Monday, October 12, 2020

The Invention of Sound by Chuck Palahniuk

 

(hb; 2020)

From the inside flap

“Gates Foster lost his daughter, Lucy, seventeen years ago. He’s never stopped searching. Suddenly, a shocking new development provides Foster with his first major lead in over a decade, and he may finally be on the verge of discovering the awful truth.

“Meanwhile, Mitzi Ives has carved out a space among the Foley artists creating the immersive sounds giving Hollywood films their authenticity. Using the same secret techniques as her father before her, he’s become an industry-leading expert in the sound of violence and horror, creating screams so bone-chilling they may as well be real.

“Soon Foster and Ives find themselves on a collision course that threatens to expose the violence hidden beneath Hollywood’s glamorous façade. . .”


Review

Palahniuk’s latest work is─true to Palahniukian form─a novel with an unconventional structure, each scene an overtly crafted puzzle piece that, upon tale completion, reveals an unsettling, memorable whole.
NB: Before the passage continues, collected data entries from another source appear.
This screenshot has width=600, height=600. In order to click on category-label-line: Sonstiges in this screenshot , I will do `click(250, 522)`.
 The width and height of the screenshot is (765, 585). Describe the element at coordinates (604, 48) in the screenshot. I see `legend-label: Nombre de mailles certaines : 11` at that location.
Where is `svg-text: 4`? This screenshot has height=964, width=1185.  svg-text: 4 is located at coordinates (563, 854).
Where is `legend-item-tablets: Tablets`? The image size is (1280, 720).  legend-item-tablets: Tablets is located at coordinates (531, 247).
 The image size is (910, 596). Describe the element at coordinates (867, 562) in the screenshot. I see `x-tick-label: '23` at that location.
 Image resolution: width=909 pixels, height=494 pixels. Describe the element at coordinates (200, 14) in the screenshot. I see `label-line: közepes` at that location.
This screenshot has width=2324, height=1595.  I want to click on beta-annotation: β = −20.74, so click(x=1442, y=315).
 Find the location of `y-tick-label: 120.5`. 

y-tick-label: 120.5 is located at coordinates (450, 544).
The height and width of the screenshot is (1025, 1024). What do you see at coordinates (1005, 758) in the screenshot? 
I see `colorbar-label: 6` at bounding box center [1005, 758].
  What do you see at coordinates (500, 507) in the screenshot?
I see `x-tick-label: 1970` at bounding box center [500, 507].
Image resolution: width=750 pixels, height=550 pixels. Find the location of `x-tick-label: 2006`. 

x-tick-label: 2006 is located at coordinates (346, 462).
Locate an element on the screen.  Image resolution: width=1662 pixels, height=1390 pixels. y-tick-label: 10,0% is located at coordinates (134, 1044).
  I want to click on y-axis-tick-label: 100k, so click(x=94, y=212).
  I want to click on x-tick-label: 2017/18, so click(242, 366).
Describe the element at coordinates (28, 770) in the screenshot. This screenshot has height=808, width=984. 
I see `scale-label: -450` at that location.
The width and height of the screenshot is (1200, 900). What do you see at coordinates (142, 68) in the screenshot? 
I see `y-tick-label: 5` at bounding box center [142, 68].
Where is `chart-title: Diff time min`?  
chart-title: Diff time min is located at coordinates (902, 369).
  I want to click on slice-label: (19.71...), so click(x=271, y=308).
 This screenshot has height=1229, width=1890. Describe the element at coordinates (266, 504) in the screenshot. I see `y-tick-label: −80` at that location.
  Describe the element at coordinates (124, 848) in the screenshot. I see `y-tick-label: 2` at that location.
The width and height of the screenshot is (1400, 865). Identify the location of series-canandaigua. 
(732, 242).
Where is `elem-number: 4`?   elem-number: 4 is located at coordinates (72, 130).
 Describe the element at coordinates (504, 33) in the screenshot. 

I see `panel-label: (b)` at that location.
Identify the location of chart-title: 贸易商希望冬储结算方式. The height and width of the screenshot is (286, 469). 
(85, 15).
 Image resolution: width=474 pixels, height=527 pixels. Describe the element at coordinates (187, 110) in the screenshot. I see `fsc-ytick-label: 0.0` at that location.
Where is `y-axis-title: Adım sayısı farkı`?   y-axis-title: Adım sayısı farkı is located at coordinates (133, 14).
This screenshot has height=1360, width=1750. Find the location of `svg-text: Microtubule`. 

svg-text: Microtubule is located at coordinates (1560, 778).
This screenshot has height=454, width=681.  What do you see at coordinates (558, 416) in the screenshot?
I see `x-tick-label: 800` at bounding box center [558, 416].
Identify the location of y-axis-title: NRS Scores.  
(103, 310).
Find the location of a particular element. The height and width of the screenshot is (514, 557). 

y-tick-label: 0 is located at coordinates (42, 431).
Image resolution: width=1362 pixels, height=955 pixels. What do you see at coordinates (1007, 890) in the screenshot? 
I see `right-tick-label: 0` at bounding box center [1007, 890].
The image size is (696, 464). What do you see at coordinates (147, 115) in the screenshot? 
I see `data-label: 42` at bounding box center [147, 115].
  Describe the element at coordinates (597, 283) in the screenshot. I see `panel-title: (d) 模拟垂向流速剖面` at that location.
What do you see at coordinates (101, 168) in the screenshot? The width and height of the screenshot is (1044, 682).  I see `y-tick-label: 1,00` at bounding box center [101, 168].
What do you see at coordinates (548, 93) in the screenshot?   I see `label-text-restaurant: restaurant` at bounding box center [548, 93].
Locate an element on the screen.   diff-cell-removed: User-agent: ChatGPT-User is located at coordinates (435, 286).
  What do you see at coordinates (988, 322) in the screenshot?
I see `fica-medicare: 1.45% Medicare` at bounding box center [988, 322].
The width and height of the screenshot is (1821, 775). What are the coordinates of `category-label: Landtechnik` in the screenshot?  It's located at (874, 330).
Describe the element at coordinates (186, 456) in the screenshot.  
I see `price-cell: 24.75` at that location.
After reading this darkly amusing and horrific satire about Hollywood, reality and good intentions gone terribly awry, I will not view a movie scream or an awards show the same way again.

Invention ranks among Palahniuk’s best, naturally linked subversive works, between its character-focused and tight writing and his use of technological facts, conspiratorial “deep state” notions as well as his effective, sometimes stunning twists that leave room for readers’ further speculations. Worth owning, this.